Federal Spending Explodes at Nearly $300,000 Per Household Since 2010
The federal government spent $34,700 per U.S. household in fiscal 2019, which is serious money no matter what part of the country you live in.
David Ditch – December 22, 2019
Amid the drama surrounding impeachment, both parties came together on one area of shared support: spending enormous amounts of taxpayer dollars and adding to the $23.1 trillion national debt.
Congress had little time to properly review fiscal 2020 spending bills, which weighed in at more than 2,000 pages of clunky text.
This is a business-as-usual conclusion to an irresponsible decade. The degree to which Washington has been reckless with the nation’s finances is hard to comprehend.
Since 2010, the federal government has spent $293,750 per household.
Federal spending started the decade at an artificially high level due to the 2009 “economic-stimulus” package. There was a slight dip after the stimulus ended, and the tea party wave ushered in a brief period of restraint in Congress. Sadly, this flicker of responsibility was short-lived.

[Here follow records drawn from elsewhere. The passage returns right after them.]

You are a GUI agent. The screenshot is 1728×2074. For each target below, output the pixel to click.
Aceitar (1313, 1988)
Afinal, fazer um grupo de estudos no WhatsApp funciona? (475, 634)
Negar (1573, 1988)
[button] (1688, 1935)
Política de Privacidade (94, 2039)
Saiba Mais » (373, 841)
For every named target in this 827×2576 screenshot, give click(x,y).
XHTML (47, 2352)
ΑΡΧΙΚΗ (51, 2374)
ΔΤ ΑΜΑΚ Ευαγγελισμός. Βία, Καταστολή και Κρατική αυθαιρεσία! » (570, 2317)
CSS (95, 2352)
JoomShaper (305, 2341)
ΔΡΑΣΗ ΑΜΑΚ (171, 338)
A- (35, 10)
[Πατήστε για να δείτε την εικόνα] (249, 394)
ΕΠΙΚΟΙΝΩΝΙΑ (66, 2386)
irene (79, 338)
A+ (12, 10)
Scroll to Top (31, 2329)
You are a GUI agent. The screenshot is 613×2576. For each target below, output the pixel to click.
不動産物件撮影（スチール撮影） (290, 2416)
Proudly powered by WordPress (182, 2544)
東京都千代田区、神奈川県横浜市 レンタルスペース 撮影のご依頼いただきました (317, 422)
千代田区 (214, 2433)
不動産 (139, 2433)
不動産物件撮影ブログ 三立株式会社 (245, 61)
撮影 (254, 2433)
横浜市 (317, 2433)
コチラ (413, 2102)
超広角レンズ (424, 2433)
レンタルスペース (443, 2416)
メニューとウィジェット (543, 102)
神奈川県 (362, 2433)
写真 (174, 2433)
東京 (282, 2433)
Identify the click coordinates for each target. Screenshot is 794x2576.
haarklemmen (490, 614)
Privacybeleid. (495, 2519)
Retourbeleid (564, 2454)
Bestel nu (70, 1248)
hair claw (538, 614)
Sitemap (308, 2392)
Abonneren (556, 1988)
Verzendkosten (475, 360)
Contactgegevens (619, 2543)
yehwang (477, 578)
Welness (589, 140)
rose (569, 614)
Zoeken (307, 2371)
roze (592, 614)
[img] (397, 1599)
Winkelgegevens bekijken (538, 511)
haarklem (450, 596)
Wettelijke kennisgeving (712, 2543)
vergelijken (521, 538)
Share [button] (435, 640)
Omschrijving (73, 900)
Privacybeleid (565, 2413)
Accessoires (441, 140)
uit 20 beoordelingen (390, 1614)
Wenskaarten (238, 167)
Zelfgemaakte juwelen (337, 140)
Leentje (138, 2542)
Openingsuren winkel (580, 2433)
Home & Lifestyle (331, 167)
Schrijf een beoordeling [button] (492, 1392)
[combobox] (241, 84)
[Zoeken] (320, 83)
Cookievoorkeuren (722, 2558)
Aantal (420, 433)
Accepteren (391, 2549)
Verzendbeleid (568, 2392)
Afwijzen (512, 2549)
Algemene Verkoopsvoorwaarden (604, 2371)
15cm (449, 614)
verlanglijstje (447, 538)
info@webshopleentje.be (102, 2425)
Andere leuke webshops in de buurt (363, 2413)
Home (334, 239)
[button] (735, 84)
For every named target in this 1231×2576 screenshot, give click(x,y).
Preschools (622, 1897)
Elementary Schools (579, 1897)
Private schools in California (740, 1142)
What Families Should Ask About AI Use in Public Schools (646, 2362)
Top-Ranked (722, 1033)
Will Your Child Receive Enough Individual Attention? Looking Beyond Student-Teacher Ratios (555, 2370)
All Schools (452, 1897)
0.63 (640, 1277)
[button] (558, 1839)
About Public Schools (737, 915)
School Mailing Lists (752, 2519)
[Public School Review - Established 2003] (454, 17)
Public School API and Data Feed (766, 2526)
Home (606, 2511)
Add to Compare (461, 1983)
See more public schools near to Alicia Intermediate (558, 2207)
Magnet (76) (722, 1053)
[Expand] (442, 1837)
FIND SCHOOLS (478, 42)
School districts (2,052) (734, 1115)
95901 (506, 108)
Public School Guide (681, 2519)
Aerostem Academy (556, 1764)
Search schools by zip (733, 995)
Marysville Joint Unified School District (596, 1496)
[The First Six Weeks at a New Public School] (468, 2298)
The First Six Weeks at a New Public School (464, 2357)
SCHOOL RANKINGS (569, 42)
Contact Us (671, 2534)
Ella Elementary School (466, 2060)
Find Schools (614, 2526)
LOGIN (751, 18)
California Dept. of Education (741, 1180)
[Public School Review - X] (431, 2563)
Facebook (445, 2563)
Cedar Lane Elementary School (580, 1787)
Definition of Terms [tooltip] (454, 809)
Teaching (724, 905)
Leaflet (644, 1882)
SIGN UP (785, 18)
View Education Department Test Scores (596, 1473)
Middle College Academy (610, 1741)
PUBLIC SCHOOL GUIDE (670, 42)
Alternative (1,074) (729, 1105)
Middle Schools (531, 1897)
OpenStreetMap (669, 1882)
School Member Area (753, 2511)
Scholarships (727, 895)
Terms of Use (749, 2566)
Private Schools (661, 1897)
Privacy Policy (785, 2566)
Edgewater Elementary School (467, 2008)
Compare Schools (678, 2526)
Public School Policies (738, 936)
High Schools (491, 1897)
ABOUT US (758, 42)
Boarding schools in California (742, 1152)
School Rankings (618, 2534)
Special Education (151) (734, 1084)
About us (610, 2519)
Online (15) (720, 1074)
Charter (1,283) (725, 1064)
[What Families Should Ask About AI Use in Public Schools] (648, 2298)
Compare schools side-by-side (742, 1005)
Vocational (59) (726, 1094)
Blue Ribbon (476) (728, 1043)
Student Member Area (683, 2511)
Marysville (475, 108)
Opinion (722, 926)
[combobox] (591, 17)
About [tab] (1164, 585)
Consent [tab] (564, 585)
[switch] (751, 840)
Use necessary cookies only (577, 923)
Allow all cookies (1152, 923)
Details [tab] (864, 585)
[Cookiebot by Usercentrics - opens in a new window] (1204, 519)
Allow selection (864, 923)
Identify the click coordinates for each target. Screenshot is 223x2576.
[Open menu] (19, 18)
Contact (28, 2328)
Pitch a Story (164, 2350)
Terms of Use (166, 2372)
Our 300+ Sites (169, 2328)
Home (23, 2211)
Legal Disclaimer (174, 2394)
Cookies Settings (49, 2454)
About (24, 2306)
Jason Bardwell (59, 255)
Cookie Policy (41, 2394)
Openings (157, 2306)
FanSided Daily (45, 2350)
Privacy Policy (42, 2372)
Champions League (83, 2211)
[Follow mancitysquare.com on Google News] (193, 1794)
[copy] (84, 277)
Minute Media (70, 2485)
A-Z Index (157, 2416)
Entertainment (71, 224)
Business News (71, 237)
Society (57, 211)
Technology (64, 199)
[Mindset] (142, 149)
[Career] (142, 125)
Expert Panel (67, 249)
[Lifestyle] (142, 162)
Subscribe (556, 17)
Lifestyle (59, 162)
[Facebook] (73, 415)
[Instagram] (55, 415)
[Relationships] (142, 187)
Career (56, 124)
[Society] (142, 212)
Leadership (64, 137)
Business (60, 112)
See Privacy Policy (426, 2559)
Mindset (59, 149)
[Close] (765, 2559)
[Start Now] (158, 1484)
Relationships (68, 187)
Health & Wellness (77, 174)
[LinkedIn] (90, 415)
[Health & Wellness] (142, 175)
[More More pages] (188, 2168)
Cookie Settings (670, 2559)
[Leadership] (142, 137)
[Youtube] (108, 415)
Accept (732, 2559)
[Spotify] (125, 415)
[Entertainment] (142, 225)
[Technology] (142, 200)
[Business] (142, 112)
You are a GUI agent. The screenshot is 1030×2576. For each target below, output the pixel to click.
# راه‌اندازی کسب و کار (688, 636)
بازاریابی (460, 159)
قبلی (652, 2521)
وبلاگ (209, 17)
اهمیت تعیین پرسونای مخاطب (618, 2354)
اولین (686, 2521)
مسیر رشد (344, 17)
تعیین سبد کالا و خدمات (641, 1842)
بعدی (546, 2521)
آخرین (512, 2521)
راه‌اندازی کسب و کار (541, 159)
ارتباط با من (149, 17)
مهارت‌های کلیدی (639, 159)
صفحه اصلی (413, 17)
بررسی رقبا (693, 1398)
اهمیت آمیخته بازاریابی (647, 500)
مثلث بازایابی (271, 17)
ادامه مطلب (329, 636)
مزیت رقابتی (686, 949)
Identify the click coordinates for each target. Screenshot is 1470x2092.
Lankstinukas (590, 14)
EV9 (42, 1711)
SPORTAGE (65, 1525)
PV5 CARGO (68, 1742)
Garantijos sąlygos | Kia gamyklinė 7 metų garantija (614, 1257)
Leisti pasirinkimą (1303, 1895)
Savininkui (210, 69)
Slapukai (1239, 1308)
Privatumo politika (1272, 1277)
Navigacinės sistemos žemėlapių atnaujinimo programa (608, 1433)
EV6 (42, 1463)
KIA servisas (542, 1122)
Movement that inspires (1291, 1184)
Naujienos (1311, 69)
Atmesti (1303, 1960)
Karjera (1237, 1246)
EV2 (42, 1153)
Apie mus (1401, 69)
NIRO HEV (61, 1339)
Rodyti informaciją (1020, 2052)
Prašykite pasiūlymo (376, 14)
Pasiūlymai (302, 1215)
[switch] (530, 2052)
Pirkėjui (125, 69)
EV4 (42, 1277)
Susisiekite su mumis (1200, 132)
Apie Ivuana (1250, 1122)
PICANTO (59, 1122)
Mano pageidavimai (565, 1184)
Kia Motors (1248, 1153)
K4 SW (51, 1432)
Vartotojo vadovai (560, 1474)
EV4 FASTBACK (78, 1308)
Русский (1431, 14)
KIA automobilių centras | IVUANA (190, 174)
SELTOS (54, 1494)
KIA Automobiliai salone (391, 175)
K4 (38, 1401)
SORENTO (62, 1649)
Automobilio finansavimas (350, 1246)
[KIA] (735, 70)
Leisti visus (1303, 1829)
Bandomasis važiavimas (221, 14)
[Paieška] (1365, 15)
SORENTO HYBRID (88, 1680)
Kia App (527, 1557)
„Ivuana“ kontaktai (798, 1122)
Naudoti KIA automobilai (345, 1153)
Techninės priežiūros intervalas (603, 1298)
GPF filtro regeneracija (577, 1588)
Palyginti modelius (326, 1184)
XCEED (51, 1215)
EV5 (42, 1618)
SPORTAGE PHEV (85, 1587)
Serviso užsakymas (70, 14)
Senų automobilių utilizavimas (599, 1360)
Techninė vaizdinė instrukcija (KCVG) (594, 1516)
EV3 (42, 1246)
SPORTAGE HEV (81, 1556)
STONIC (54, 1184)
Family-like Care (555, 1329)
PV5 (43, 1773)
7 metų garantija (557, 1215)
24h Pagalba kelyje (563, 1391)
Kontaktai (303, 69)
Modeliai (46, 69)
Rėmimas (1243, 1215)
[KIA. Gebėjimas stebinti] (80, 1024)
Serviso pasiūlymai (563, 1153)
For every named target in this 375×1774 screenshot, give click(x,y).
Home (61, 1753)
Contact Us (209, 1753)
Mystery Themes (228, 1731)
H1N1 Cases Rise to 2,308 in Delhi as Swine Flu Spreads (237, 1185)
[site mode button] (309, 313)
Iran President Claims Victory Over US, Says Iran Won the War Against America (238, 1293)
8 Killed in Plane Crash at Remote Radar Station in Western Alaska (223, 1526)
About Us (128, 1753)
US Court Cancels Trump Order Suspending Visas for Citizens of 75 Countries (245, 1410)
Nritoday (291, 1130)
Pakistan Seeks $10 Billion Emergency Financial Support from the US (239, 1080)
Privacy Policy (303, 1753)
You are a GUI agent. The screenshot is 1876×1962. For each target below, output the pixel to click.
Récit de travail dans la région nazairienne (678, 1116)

According to the Office of Management and Budget and the Congressional Budget Office, federal spending totaled $37.6 trillion from 2010 through 2019. Spread across 128 million households (per the Census Bureau), that yields $293,750 in spending for every household.
Federal spending in 2019 was equivalent to the combined economies of 16 states.
In fiscal 2019, which ended Sept. 30, the federal government doled out $4.4 trillion. The full scope of that much money is virtually impossible for the human mind to grasp. One way to understand the sheer enormity is by comparing it to the size of state economies.
To match the amount that the federal government spent in fiscal 2019, one would need to add the total economic output of Alabama, Arizona, Connecticut, Indiana, Iowa, Kentucky, Louisiana, Minnesota, Missouri, Nevada, Oklahoma, Oregon, South Carolina, Tennessee, Utah, and Wisconsin.
We should treat the notion that this level of federal activity is too small with deep skepticism.
Spending per household is up 47% since 2000.
The federal government spent $34,700 per household in 2019, which is serious money no matter what part of the country you live in.
Is nearly $35,000 per household too much spending? To put it in context, we can go back to the last time the economy had a surging stock market and unemployment under 4%, the year 2000.
That means that the spending increase from 2000 to now is a staggering 47% per household, even after controlling for inflation. In real terms, the federal government is nearly half-again larger than it was less than two decades ago.
The budget would balance today if spending had grown more modestly.
With the federal government growing so quickly, it should come as no surprise that this year’s deficit likely will exceed $1 trillion, even if the economy remains strong.
Some on the left counter that the high deficits are primarily the fault of the Tax Cuts and Jobs Act, signed into law just before Christmas 2017, and that the solution is funneling more taxpayer dollars to Washington. That assertion is incorrect.
Once again, a comparison to 2000 is instructive. Revenue per household, adjusted for inflation, was $26,750 in 2000. Today, it’s roughly $27,000, even after the 2017 tax cut.
If federal spending had grown based only on population and inflation starting in 2000, today’s trillion-dollar deficit would turn into a surplus.
Policymakers should recognize that the federal government has grown far too quickly. Since there is no way to undo the past, they should take some prudent steps to return the country to sound financial footing.
First, Congress should trim excessive spending that has accumulated over the years. The Heritage Foundation’s Blueprint for Balance offers hundreds of policy ideas to save money by eliminating waste, making Social Security and Medicare sustainable, and slashing perks for politically connected industries.
Second, Congress should enact meaningful guardrails that rein in future spending growth. One model for reform comes from Switzerland, where the budget balances over the course of a business cycle.
Closer to home, the “taxpayer bill of rights” approved by Colorado voters in 1992 limits spending based on a combination of revenue, inflation, and population growth.
Such rules would create headaches for Washington by forcing big-spending members of Congress to make tough decisions, rather than all of them getting what they want by abusing the national credit card.
Yet this would merely force legislators to behave the way most families do every day; namely, pay for necessities first, and only add extras if there’s cash to spare.
Congress is ending the decade on a note of fiscal irresponsibility, but next year lawmakers have a fresh chance to do right by America.
David Ditch is a research assistant in the Grover M. Hermann Center for the Federal Budget at The Heritage Foundation.